◆ **Given exercise**
Return every one of the following records line for line, without changing anything.

◆ **Records from a data collection**

+===+

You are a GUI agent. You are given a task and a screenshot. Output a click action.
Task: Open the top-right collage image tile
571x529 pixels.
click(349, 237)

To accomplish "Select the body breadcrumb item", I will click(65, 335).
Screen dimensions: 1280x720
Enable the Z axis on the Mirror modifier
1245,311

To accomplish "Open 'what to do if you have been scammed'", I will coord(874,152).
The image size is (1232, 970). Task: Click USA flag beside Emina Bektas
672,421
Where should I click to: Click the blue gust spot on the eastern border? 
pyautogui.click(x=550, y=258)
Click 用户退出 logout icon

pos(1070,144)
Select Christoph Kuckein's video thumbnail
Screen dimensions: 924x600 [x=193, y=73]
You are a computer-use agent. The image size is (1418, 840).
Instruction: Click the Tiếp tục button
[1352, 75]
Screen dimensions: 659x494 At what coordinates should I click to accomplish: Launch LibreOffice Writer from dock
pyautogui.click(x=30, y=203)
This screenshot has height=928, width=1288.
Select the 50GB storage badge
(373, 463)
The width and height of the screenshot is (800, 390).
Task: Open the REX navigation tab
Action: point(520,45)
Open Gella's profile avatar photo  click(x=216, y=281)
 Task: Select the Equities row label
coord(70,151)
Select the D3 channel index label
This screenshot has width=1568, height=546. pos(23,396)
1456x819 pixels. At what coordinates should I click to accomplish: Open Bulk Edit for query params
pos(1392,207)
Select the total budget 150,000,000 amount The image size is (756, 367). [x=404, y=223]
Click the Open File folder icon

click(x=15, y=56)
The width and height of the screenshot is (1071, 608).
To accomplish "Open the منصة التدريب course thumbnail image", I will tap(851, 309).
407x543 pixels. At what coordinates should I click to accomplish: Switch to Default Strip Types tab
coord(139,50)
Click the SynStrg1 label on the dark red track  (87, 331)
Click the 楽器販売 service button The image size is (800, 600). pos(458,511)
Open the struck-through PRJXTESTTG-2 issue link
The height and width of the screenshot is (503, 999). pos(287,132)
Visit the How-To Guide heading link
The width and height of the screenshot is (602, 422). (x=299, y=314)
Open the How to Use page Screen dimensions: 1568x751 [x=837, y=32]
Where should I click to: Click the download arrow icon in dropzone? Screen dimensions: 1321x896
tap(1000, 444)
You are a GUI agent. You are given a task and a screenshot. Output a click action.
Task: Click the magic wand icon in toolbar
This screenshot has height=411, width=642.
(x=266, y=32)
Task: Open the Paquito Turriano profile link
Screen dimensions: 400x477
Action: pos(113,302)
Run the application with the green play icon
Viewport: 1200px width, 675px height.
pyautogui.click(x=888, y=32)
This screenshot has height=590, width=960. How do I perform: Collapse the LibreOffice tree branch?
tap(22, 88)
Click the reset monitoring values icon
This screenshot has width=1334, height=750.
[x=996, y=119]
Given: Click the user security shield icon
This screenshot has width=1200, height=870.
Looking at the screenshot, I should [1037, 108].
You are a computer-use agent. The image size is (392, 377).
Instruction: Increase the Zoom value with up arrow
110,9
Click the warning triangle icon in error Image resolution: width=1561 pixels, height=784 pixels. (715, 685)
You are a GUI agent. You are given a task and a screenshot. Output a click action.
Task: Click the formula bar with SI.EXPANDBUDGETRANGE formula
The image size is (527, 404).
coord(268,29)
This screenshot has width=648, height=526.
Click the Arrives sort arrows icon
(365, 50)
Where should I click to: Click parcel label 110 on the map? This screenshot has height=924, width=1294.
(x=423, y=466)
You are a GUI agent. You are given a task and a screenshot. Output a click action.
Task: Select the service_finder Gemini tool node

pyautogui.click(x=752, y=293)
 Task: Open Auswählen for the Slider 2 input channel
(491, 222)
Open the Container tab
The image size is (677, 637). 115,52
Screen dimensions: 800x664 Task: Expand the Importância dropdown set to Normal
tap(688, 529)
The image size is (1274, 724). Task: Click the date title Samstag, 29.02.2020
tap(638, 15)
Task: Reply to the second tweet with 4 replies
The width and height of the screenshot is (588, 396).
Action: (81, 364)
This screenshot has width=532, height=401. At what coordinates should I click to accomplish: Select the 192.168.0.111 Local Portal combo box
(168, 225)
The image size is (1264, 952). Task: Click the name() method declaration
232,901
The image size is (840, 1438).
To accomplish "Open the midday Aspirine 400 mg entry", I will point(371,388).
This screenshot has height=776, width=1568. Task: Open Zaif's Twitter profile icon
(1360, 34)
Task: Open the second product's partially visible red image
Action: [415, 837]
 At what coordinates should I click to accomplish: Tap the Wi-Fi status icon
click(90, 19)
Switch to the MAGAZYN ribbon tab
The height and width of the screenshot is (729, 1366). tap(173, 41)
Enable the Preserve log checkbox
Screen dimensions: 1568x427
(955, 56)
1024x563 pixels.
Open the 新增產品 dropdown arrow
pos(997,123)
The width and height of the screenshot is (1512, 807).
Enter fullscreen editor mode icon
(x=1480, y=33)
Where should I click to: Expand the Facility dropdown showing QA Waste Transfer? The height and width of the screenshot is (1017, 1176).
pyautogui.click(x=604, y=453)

+===+

◆ **Output of the task**
You are a GUI agent. You are given a task and a screenshot. Output a click action.
Task: Open the top-right collage image tile
571x529 pixels.
click(349, 237)

To accomplish "Select the body breadcrumb item", I will click(65, 335).
Screen dimensions: 1280x720
Enable the Z axis on the Mirror modifier
1245,311

To accomplish "Open 'what to do if you have been scammed'", I will coord(874,152).
The image size is (1232, 970). Task: Click USA flag beside Emina Bektas
672,421
Where should I click to: Click the blue gust spot on the eastern border? 
pyautogui.click(x=550, y=258)
Click 用户退出 logout icon

pos(1070,144)
Select Christoph Kuckein's video thumbnail
Screen dimensions: 924x600 [x=193, y=73]
You are a computer-use agent. The image size is (1418, 840).
Instruction: Click the Tiếp tục button
[1352, 75]
Screen dimensions: 659x494 At what coordinates should I click to accomplish: Launch LibreOffice Writer from dock
pyautogui.click(x=30, y=203)
This screenshot has height=928, width=1288.
Select the 50GB storage badge
(373, 463)
The width and height of the screenshot is (800, 390).
Task: Open the REX navigation tab
Action: point(520,45)
Open Gella's profile avatar photo  click(x=216, y=281)
 Task: Select the Equities row label
coord(70,151)
Select the D3 channel index label
This screenshot has width=1568, height=546. pos(23,396)
1456x819 pixels. At what coordinates should I click to accomplish: Open Bulk Edit for query params
pos(1392,207)
Select the total budget 150,000,000 amount The image size is (756, 367). [x=404, y=223]
Click the Open File folder icon

click(x=15, y=56)
The width and height of the screenshot is (1071, 608).
To accomplish "Open the منصة التدريب course thumbnail image", I will tap(851, 309).
407x543 pixels. At what coordinates should I click to accomplish: Switch to Default Strip Types tab
coord(139,50)
Click the SynStrg1 label on the dark red track  (87, 331)
Click the 楽器販売 service button The image size is (800, 600). pos(458,511)
Open the struck-through PRJXTESTTG-2 issue link
The height and width of the screenshot is (503, 999). pos(287,132)
Visit the How-To Guide heading link
The width and height of the screenshot is (602, 422). (x=299, y=314)
Open the How to Use page Screen dimensions: 1568x751 [x=837, y=32]
Where should I click to: Click the download arrow icon in dropzone? Screen dimensions: 1321x896
tap(1000, 444)
You are a GUI agent. You are given a task and a screenshot. Output a click action.
Task: Click the magic wand icon in toolbar
This screenshot has height=411, width=642.
(x=266, y=32)
Task: Open the Paquito Turriano profile link
Screen dimensions: 400x477
Action: pos(113,302)
Run the application with the green play icon
Viewport: 1200px width, 675px height.
pyautogui.click(x=888, y=32)
This screenshot has height=590, width=960. How do I perform: Collapse the LibreOffice tree branch?
tap(22, 88)
Click the reset monitoring values icon
This screenshot has width=1334, height=750.
[x=996, y=119]
Given: Click the user security shield icon
This screenshot has width=1200, height=870.
Looking at the screenshot, I should [1037, 108].
You are a computer-use agent. The image size is (392, 377).
Instruction: Increase the Zoom value with up arrow
110,9
Click the warning triangle icon in error Image resolution: width=1561 pixels, height=784 pixels. (715, 685)
You are a GUI agent. You are given a task and a screenshot. Output a click action.
Task: Click the formula bar with SI.EXPANDBUDGETRANGE formula
The image size is (527, 404).
coord(268,29)
This screenshot has width=648, height=526.
Click the Arrives sort arrows icon
(365, 50)
Where should I click to: Click parcel label 110 on the map? This screenshot has height=924, width=1294.
(x=423, y=466)
You are a GUI agent. You are given a task and a screenshot. Output a click action.
Task: Select the service_finder Gemini tool node

pyautogui.click(x=752, y=293)
 Task: Open Auswählen for the Slider 2 input channel
(491, 222)
Open the Container tab
The image size is (677, 637). 115,52
Screen dimensions: 800x664 Task: Expand the Importância dropdown set to Normal
tap(688, 529)
The image size is (1274, 724). Task: Click the date title Samstag, 29.02.2020
tap(638, 15)
Task: Reply to the second tweet with 4 replies
The width and height of the screenshot is (588, 396).
Action: (81, 364)
This screenshot has width=532, height=401. At what coordinates should I click to accomplish: Select the 192.168.0.111 Local Portal combo box
(168, 225)
The image size is (1264, 952). Task: Click the name() method declaration
232,901
The image size is (840, 1438).
To accomplish "Open the midday Aspirine 400 mg entry", I will point(371,388).
This screenshot has height=776, width=1568. Task: Open Zaif's Twitter profile icon
(1360, 34)
Task: Open the second product's partially visible red image
Action: [415, 837]
 At what coordinates should I click to accomplish: Tap the Wi-Fi status icon
click(90, 19)
Switch to the MAGAZYN ribbon tab
The height and width of the screenshot is (729, 1366). tap(173, 41)
Enable the Preserve log checkbox
Screen dimensions: 1568x427
(955, 56)
1024x563 pixels.
Open the 新增產品 dropdown arrow
pos(997,123)
The width and height of the screenshot is (1512, 807).
Enter fullscreen editor mode icon
(x=1480, y=33)
Where should I click to: Expand the Facility dropdown showing QA Waste Transfer? The height and width of the screenshot is (1017, 1176).
pyautogui.click(x=604, y=453)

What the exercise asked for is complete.